REQUIRED ACTION:
Could you return only the lines that run from the line with "The width and height of the screenshot is (786, 453)." through the final line of the data, exactly as they stand?

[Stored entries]
* * *

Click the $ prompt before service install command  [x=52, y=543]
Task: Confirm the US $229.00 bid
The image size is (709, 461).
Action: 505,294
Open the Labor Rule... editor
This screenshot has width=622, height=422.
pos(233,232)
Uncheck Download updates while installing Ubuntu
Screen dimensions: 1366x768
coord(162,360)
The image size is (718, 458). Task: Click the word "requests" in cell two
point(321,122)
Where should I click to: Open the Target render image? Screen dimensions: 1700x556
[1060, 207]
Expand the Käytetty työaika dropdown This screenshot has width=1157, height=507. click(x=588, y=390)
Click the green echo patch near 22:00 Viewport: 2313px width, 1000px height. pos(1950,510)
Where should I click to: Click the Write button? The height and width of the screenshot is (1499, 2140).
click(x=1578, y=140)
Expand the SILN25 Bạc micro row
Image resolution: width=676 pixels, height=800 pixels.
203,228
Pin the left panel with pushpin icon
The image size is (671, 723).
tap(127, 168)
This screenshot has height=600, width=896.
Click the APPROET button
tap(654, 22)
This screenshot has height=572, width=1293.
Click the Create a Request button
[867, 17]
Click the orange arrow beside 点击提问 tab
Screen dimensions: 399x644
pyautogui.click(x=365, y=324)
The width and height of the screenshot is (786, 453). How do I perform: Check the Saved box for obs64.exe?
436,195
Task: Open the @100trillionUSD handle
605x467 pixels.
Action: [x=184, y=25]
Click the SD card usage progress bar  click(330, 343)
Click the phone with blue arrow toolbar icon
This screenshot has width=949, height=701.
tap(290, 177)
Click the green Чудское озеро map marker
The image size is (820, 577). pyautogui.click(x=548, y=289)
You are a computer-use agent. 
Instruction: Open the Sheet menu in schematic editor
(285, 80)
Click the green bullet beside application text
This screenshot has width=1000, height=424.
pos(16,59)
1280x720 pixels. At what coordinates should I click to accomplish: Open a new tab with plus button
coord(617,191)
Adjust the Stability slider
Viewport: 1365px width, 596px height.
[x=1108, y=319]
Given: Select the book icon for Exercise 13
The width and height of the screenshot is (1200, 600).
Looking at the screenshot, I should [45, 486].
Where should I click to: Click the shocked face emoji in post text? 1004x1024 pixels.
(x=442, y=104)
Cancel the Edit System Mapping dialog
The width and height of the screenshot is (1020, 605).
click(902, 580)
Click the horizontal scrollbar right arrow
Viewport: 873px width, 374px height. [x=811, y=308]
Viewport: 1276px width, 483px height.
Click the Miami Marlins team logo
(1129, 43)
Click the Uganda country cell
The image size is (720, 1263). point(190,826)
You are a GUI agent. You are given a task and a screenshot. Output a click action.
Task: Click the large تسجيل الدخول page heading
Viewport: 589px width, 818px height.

* * *

ANSWER BOX:
The width and height of the screenshot is (786, 453). How do I perform: Check the Saved box for obs64.exe?
436,195
Task: Open the @100trillionUSD handle
605x467 pixels.
Action: [x=184, y=25]
Click the SD card usage progress bar  click(330, 343)
Click the phone with blue arrow toolbar icon
This screenshot has width=949, height=701.
tap(290, 177)
Click the green Чудское озеро map marker
The image size is (820, 577). pyautogui.click(x=548, y=289)
You are a computer-use agent. 
Instruction: Open the Sheet menu in schematic editor
(285, 80)
Click the green bullet beside application text
This screenshot has width=1000, height=424.
pos(16,59)
1280x720 pixels. At what coordinates should I click to accomplish: Open a new tab with plus button
coord(617,191)
Adjust the Stability slider
Viewport: 1365px width, 596px height.
[x=1108, y=319]
Given: Select the book icon for Exercise 13
The width and height of the screenshot is (1200, 600).
Looking at the screenshot, I should [45, 486].
Where should I click to: Click the shocked face emoji in post text? 1004x1024 pixels.
(x=442, y=104)
Cancel the Edit System Mapping dialog
The width and height of the screenshot is (1020, 605).
click(902, 580)
Click the horizontal scrollbar right arrow
Viewport: 873px width, 374px height. [x=811, y=308]
Viewport: 1276px width, 483px height.
Click the Miami Marlins team logo
(1129, 43)
Click the Uganda country cell
The image size is (720, 1263). point(190,826)
You are a GUI agent. You are given a task and a screenshot. Output a click action.
Task: Click the large تسجيل الدخول page heading
Viewport: 589px width, 818px height.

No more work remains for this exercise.